Tribune Co.'s proposed purchase of Times Mirror Co. is a huge bet, amid serious doubts from many quarters, that the "old" media of newspapers and television will have great value in the new world of the Internet.

Tribune's aim actually is two-fold. First, the deal is an old fashioned merging of assets to create a newspaper and TV powerhouse in three major cities--Los Angeles, Chicago and New York. Tribune wants that reach so it can offer advertisers a single buy to reach customers nationwide.

In that respect the publisher of the Chicago Tribune and other newspapers and owner of 22 television stations is doing nothing extraordinary by trying to acquire the publisher of the Los Angeles Times and other papers.

But Tribune's ultimate aim is to bring its newspaper readers and TV viewers onto the company's Web sites on the Internet. It is betting that the news, features, entertainment and listings that make up the "content" of its publications will lure audiences on the new medium.

"Having huge content creation assets in the top three cities of the country--that's an asset that's unmatched, and unmatchable," said Jeff Scherb, Tribune's chief technology officer. "We are hugely positioned for online content."

It is a bold gambit because no newspaper or traditional media organization has yet succeeded in making money on the Internet, which is still in its infancy.

Investors showed some impatience with Tribune on Monday. Tribune stock fell 17%, while Times Mirror's stock soared 78.6%, reflecting the huge premium Tribune is offering for the Los Angeles-based company.

Other voices also criticized the thinking behind the proposed deal.

"We don't believe that you have to own content," said Diane Hunt, a spokeswoman for Yahoo, a major Internet platform that offers access to news, travel listings and service information of all sorts. "We still believe our strategy of being an open, independent platform where we aggregate everybody's content gives our users a lot of choice."

Experts even argued over the value of news on the Internet of the future. To Paul Saffo, director of the Institute for the Future in Menlo Park, Calif., "news could be the killer application"--jargon for prime attraction.

But analyst Charlene Li of Forrester Research, a Massachusetts technology research firm, points out that advertisers are reluctant to buy spots on Web pages devoted to news. Other categories of content, such as entertainment guides and widely used portals such as Yahoo, outrank newspapers as destinations on the World Wide Web.

"News is one of those lost souls of the Net," Li said. "You can't generate subscription revenues from it and you can't sell products around it."
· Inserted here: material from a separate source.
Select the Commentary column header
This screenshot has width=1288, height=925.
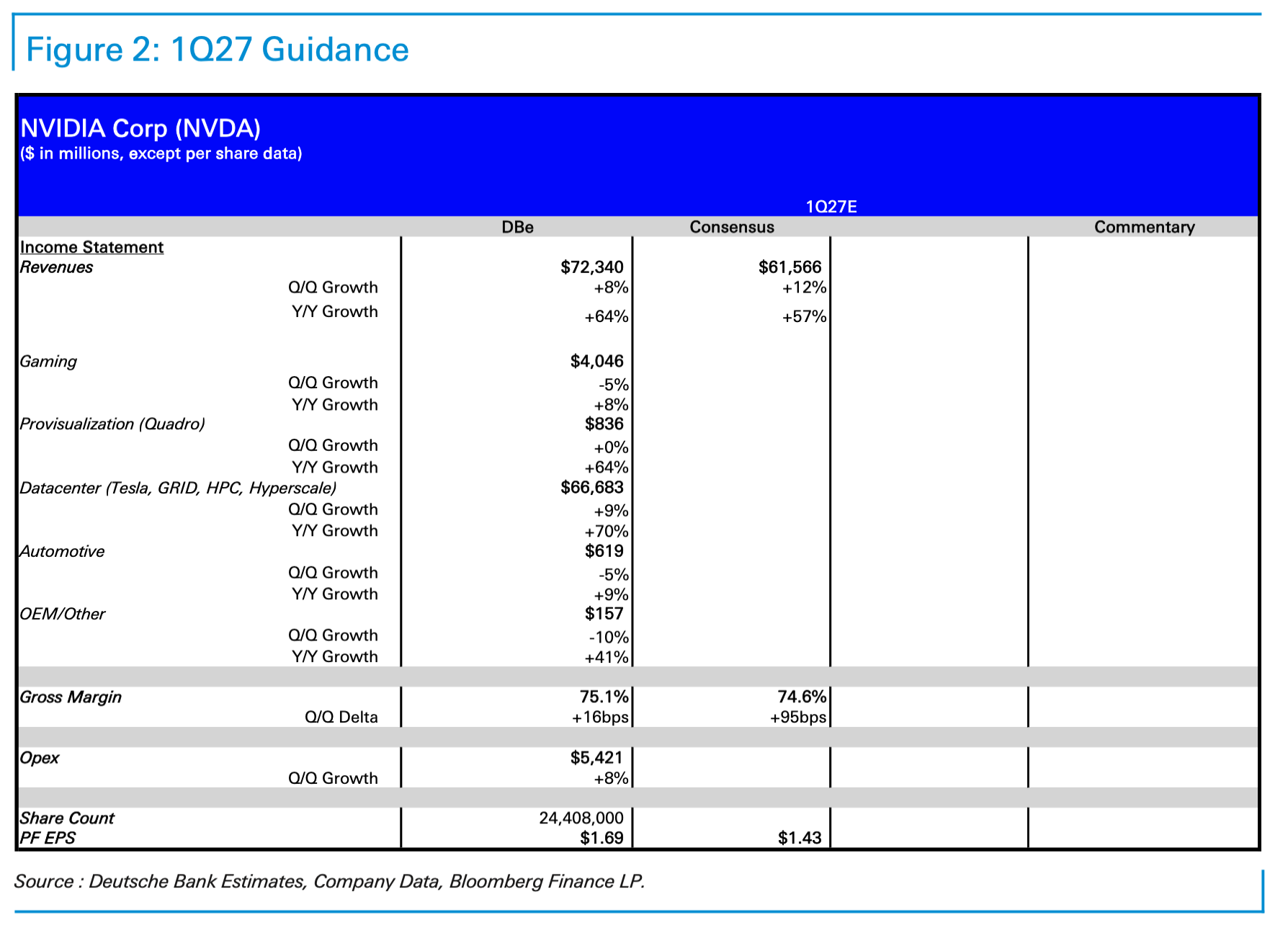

So far, newspaper companies are holding their own against Internet sites in the battle for classified advertising, source of 45% of the revenue of large papers. Technology research institutes predict that newspapers will lose 18% of their classified revenues in the next four years.

Why then is Tribune, one of the most profitable newspaper companies in the country, making this bid? Because it wants to expand its efforts on the Internet and prove those predictions wrong. Tribune believes that the mass media's ability to attract and deliver customers to advertisers "are undervalued today," said Jack Fuller, head of Tribune's publishing division.

Arguably, Tribune has to make this bid to compete against national publications such as the New York Times and Wall Street Journal, which are favored more by advertisers. "They don't want to buy ads for Orlando and Chicago and Los Angeles," Fuller said. "With Times Mirror, we'll offer a national buy."

But Tribune and all other newspapers are competing in the early stages of the Internet, and Tribune's executives see the Times Mirror deal as increasing its power in that medium.

In that regard, the deal is driven by the same issues underlying the proposed merger between America Online and Time Warner announced in January. AOL, the online platform that also offers news and access to services, reached out to join forces with Time Warner's cable television channels and films and magazines.

If the Tribune and Times Mirror companies were combined today, their sites on the World Wide Web would be attracting 3.4 million visits a month, compared with 1.8 million visits for the New York Times Web site and 1.2 million for that of USA Today, said John W. Madigan, chairman and chief executive of Tribune.

Tribune and other newspaper companies don't see themselves competing with Yahoo or other purely Internet companies. Rather their aim is to retain the place they have built up in newspaper and television communications, so that they will have their share of customers and advertisers when the Internet becomes more of a mass medium, delivered on larger systems and easier to use.